**PASSAGE**:

↓↓↓

Eric Maisel on Choosing Your Life Purposes
A Q&A and Review of our latest Book for Thriving Creatives
Dr. Eric Maisel doesn’t seem like a man who can get bored. “I’m just endlessly curious about human nature,” he says. “I find it easy to move from one project or area or idea to the next. I’ve been doing that for a long time.” And his new book, Choose Your Life Purposes, promotes all of us to embrace this same wellspring of curiosity.
This book leads us through bite-sized steps to find our own multiple life purposes and embrace them to become more self-aware and empowered. Dr. Maisel proposes that by choosing and embracing our life purposes, we can live fully even as meaning flows in and out of our existence. “It just seemed like a trap to believe that there was one purpose to life,” he says. “Once you get there, then it seems to be obvious that many things are important to us. And I'm just linguistically turning those many things important to us into the idea of multiple life purposes.”
Dr. Maisel masterfully guides us through this process of defining our life purposes with lists, points of contemplation, and imaginative ways to keep your selected life purposes at the forefront of your mind. One of the biggest differences between Maisel’s work and that of many authors who talk about “life purpose” is the rejection of the idea of doing “what you are meant to do” by a divine presence. Rather, he returns agency to us with the idea that we are the ones deciding, choosing our life purposes rather than finding them and making meaning rather that discovering it. This contemplation emphasizes self-awareness and empowerment to bring about a life filled with purpose aligned with our values.

↑↑↑

**DATA SECTION**:
↓↓↓

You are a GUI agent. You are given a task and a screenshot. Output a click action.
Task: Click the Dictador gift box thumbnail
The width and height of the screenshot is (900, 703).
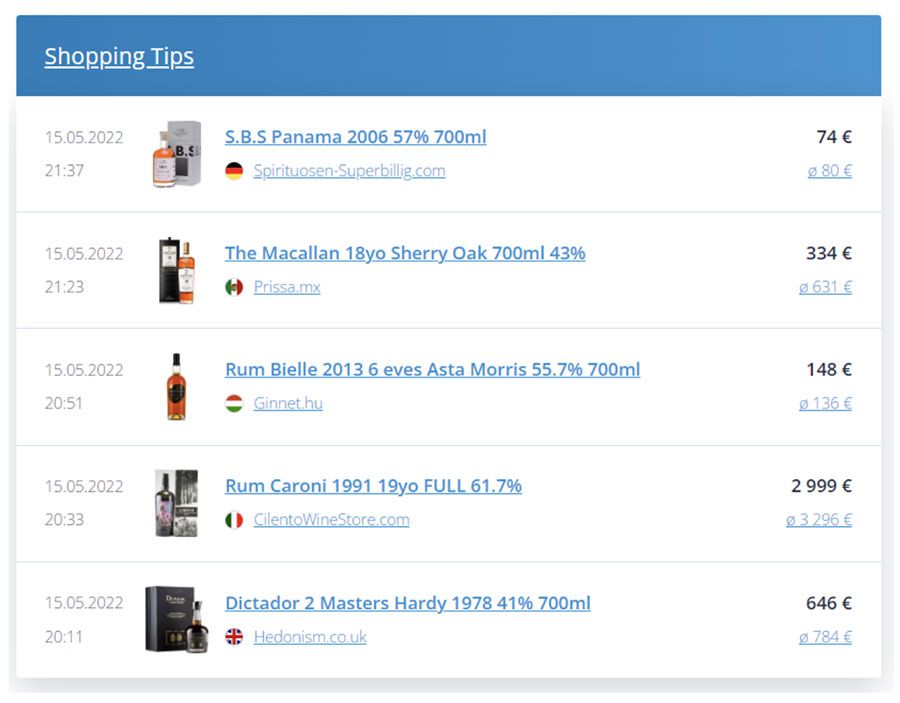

↑↑↑

**WHAT YOU NEED TO DO**:
1) In the Eric Maisel review:
(a) What does Maisel say he is endlessly curious about?
(b) What did believing there was one purpose to life seem like to him?
(c) What idea do many authors who talk about "life purpose" hold that Maisel's work rejects?
2) Can you copy everything in the Eric Maisel review from "Dr. Maisel masterfully" down to "with our values." word for word?

**ANSWERS FOR THE TASKS**:
1)
(a) Human nature.
(b) A trap.
(c) The idea of doing "what you are meant to do" by a divine presence.

2)
Dr. Maisel masterfully guides us through this process of defining our life purposes with lists, points of contemplation, and imaginative ways to keep your selected life purposes at the forefront of your mind. One of the biggest differences between Maisel’s work and that of many authors who talk about “life purpose” is the rejection of the idea of doing “what you are meant to do” by a divine presence. Rather, he returns agency to us with the idea that we are the ones deciding, choosing our life purposes rather than finding them and making meaning rather that discovering it. This contemplation emphasizes self-awareness and empowerment to bring about a life filled with purpose aligned with our values.